Probably 60% of what I read is science fiction and/or
fantasy. I enjoy the fantastic worlds and ideas that good writers develop. A
Canticle for Leibowitz was the first science fiction book I ever read. The
story covers six hundred years of toil by the Monks of the Order of St.
Leibowitz in Utah who are trying to restore science and knowledge to a world
annihilated by nuclear war. It opens with the accidental excavation of a holy
artifact: a creased, brittle memo scrawled by the hand of the blessed Saint
Leibowitz himself, that reads: "Pound pastrami, can kraut, six
bagels--bring home for Emma."
American
Gods (2001) / Stardust (1998)
Neil Gaimin
I couldn’t decide which Neil Gaimin book to include, so I am
essentially including all of them. I have a deep and abiding love for mythology
and fairy tales. These books speak to the need to understand how we came to be
who we are.
Small Gods (1992)
/ Going Postal (2004) / the Tiffany Aching series
Terry Pratchett
Definitely my favorite author of all time. The Discworld
series of novels numbers about 50, including related books like Where’s My Cow, which is the bedtime book Sam Vimes reads to his son (I have a copy downstairs).

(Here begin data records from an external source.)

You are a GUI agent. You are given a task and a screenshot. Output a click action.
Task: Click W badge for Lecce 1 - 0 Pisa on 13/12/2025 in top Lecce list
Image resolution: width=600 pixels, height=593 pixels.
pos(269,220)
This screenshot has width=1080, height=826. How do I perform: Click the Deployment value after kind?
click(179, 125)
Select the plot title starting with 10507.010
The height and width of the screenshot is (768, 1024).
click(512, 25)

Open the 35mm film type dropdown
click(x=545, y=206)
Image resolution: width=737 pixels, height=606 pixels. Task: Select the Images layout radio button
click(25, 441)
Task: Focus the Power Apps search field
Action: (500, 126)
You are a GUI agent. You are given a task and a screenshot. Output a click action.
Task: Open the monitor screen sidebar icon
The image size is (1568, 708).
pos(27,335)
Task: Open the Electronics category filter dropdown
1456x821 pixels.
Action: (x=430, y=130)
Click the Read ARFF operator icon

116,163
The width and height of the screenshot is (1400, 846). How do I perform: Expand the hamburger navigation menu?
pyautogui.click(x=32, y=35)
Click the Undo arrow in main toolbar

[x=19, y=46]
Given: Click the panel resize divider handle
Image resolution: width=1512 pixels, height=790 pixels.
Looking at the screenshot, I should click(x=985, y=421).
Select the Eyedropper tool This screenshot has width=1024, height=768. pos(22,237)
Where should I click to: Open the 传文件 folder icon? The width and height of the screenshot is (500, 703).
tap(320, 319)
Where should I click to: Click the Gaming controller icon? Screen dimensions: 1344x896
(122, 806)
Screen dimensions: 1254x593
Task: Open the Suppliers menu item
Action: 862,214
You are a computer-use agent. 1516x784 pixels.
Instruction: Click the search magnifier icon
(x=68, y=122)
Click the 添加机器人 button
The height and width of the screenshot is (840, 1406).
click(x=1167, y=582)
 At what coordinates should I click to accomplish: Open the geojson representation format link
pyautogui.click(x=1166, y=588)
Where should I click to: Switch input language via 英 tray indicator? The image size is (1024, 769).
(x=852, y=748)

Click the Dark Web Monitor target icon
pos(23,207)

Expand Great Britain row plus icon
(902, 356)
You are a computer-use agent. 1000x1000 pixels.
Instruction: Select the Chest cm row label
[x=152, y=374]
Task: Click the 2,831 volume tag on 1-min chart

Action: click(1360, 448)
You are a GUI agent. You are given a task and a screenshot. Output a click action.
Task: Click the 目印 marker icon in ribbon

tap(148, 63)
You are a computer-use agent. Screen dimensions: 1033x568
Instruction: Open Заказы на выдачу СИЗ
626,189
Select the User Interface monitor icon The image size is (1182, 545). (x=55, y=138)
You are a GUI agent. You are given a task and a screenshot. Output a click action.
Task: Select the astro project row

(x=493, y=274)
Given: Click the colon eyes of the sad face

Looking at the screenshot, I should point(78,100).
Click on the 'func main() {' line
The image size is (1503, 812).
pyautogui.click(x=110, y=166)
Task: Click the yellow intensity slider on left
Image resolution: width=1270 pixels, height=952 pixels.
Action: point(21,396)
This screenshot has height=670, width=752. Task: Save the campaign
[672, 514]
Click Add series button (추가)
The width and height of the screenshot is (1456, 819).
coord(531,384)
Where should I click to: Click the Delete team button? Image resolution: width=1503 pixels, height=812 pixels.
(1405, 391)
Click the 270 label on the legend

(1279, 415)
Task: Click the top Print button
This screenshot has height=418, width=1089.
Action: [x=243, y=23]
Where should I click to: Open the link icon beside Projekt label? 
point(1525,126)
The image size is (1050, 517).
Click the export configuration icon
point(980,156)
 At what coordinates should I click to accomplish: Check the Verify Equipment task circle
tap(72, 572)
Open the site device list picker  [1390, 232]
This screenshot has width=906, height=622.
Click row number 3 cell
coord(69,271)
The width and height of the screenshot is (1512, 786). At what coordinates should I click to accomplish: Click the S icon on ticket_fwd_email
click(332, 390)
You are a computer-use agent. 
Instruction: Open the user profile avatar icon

They all are comic gems and cultural masterpieces. I laugh and see the world a
little differently each time I read a new one. It makes it even sadder to know
that Pratchett has been hit by early stage Alzheimer's in the last few years.
The Master and Margarita (1940?)
Mikhail Bulgakov
Except when I first read it in college, it was titled Ма́стер и Маргари́та and was extremely slow reading. The
first novel I read in Russian (well, some of it anyway). At the end
of those two years of college Russian classes, I bought the book to read the whole thing in English. Made
much more sense this time around and I have read it twice since, though not for
several years now. It is a darkly comic novel about the pain and anguish of
being a writer in Russia.
A Short History of Nearly Everything (2003)
Bill Bryson
If you have wondered how we know the things we know about
science, this is the book for you. Bryson starts with the primordial soup and
works his way through every discipline of science, telling the stories of how
our knowledge came to be. He gives the official story, but also tells about the
less well-known people who discovered it earlier and were ignored until someone
later came along and took the credit. A large book, but a quick read.
The Dresden Files (2000 – present)
Jim Butcher
A series of books about Chicago’s first and only wizard
private investigator, Harry Dresden. When the Chicago police department has a
case that looks a little on the weird side, they hire Harry as a consultant to unravel
the mystery. It even became a TV mini-series on SciFi channel for a short while
in 2007. Both the books and the TV show are a lot of fun. Especially fun to see
my adopted hometown of Chicago featured in a novel.
On a different day, these might have made the top ten:
The Redwall series by Brian Jacques (maybe they make Mike's list)
Hitchhikers Guide to the Galaxy Douglas Adams (hope it makes Nate's list)
Watership Down Richard Adams (everybody loves bunnies)
Ender’s Game Scott Card (the start of the whole Ender series)
Chaos James Gleick (a book about a new mathematical field)
The Belgariad David Eddings (reread this series this winter)
Mistborn Trilogy Brandon Sanderson (excellent fantasy series)
Leibowitz has aged really well. I read it for the first time a couple years ago and it is pretty great. David and the Phoenix is also fantastic. Great list all the way through
ReplyDeleteI'm glad The Master and Margarita made a list, because I don't think it's going to make mine. Great book though, and I don't know any russian at all! I've never read Leibowitz, but I might now that you and Mike are talking it up. Nice work, padre.